- WORK INSTRUCTIONS -
Look for the word "heading" in the data below, and copy every line that holds it.

- RECORDS SUPPLIED -
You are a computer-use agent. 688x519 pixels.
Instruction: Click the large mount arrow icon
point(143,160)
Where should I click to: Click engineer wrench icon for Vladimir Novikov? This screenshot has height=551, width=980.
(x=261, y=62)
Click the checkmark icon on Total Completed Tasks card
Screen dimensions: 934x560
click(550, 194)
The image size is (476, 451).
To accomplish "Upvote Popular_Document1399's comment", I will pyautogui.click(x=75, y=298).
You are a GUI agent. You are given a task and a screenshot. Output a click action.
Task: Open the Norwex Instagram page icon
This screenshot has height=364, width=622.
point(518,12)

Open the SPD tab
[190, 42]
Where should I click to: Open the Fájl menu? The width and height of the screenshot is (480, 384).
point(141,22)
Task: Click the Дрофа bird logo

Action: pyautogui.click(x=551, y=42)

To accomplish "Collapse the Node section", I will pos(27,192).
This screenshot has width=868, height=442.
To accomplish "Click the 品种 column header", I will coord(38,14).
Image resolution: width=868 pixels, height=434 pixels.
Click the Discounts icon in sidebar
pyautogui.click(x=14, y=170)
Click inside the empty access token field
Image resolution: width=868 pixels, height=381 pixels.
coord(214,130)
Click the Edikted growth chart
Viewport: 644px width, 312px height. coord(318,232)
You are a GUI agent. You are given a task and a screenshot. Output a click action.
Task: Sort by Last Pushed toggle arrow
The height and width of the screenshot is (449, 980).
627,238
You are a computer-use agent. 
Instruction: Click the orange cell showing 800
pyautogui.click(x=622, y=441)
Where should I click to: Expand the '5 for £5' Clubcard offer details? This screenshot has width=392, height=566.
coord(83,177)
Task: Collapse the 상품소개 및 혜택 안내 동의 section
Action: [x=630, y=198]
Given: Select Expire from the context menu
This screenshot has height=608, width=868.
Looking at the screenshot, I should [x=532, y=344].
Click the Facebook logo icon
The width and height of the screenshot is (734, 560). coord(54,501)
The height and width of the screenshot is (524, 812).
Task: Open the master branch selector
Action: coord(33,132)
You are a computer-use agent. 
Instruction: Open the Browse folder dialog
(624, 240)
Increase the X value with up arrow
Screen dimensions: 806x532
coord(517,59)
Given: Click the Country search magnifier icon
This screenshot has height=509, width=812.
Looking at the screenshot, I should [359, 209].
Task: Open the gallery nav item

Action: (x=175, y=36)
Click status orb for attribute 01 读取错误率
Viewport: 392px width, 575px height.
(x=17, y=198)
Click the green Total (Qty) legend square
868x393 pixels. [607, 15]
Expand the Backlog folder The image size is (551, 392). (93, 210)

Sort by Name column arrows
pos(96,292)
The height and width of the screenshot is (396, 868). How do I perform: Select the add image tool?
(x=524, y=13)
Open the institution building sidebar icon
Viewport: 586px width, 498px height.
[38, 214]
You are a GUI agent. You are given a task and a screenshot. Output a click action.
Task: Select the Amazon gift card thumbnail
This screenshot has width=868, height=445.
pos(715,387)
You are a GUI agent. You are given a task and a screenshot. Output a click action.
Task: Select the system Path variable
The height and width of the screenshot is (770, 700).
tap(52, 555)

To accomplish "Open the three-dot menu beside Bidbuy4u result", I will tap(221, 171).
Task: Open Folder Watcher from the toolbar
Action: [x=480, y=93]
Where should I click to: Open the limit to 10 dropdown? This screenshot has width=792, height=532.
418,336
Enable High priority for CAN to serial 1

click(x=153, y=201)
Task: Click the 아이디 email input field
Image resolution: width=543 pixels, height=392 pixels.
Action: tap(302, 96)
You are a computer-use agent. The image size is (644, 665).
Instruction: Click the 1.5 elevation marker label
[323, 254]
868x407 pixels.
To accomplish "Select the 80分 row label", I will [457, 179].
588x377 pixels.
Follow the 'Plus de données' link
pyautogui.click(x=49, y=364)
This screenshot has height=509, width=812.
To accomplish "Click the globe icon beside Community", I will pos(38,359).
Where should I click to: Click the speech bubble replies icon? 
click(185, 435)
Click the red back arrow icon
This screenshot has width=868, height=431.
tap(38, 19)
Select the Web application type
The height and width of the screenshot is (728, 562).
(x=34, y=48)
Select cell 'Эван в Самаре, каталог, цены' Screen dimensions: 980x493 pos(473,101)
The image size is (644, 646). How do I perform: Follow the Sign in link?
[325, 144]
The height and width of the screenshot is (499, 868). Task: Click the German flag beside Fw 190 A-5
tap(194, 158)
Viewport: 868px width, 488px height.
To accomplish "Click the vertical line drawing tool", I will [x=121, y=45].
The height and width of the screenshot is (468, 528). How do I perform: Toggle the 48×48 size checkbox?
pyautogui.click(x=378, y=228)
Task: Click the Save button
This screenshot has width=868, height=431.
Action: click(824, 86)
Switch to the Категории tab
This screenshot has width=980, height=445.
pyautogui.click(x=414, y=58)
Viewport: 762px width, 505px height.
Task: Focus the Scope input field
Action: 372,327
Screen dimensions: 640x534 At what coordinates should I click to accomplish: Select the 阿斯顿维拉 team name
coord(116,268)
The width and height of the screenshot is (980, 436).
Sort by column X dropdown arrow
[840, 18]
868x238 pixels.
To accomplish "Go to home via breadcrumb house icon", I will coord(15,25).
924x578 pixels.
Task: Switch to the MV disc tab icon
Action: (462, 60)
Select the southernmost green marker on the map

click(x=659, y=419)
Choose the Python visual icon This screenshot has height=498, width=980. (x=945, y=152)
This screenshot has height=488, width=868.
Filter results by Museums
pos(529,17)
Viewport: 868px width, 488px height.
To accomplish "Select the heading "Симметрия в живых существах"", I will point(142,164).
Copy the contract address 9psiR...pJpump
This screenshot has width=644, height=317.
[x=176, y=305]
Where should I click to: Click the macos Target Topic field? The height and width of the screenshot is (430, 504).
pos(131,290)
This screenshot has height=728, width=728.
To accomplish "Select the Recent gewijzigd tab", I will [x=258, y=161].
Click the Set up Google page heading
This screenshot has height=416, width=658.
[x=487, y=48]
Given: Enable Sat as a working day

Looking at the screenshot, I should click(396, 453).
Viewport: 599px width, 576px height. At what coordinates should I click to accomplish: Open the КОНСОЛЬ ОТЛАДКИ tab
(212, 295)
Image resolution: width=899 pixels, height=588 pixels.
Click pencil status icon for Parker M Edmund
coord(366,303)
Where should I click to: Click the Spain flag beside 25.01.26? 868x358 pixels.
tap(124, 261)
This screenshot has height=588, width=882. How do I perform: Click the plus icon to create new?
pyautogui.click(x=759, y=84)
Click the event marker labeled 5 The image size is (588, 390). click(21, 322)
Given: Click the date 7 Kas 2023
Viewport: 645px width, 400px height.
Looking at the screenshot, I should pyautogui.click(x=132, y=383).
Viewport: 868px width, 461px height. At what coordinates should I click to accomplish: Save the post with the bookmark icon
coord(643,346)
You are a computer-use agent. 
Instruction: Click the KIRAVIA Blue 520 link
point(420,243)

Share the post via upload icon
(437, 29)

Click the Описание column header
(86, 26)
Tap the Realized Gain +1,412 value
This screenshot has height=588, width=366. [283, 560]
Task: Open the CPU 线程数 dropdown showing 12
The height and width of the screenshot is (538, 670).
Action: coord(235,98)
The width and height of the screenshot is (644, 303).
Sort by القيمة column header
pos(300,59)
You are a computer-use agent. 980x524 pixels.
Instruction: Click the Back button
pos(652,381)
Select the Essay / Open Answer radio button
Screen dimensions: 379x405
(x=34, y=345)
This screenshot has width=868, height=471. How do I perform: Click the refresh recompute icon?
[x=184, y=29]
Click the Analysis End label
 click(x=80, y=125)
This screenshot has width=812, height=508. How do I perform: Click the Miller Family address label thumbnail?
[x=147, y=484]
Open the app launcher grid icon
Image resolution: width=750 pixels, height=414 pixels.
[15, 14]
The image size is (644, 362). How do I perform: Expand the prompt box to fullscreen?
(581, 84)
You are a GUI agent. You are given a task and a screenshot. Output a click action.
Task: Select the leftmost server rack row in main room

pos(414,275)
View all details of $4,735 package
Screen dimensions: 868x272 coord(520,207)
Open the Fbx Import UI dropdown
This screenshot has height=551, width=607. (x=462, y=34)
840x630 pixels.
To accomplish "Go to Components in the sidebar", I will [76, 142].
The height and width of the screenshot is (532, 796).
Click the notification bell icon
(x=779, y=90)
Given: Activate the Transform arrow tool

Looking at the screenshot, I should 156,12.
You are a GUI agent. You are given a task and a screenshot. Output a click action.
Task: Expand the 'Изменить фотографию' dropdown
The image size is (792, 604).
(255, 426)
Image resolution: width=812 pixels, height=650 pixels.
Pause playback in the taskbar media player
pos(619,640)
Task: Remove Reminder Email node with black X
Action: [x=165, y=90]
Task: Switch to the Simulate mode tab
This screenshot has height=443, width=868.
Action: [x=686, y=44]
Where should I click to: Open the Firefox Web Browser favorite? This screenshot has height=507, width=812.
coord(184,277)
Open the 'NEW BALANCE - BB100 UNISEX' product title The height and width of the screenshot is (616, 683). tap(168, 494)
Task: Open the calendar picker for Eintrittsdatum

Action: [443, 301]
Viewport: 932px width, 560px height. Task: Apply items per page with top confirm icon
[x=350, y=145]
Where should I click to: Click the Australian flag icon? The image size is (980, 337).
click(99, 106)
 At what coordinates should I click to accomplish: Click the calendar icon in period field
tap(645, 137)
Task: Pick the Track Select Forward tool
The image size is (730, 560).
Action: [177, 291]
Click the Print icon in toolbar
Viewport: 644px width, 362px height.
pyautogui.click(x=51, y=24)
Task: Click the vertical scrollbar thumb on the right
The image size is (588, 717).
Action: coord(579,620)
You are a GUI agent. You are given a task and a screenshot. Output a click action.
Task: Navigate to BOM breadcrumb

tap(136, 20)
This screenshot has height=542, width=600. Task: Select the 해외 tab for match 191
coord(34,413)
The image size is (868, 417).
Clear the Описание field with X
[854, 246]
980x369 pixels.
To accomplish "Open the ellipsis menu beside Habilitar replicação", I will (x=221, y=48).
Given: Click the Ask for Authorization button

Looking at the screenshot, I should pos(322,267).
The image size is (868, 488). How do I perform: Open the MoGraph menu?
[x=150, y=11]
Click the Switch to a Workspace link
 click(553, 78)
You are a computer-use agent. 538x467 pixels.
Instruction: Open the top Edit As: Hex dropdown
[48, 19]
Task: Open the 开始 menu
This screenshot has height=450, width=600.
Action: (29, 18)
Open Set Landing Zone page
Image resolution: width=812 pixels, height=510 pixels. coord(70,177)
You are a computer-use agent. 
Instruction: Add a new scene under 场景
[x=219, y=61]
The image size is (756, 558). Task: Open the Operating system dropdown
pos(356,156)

- ANSWER FOR THIS EXERCISE -
To accomplish "Select the heading "Симметрия в живых существах"", I will point(142,164).
Click the Set up Google page heading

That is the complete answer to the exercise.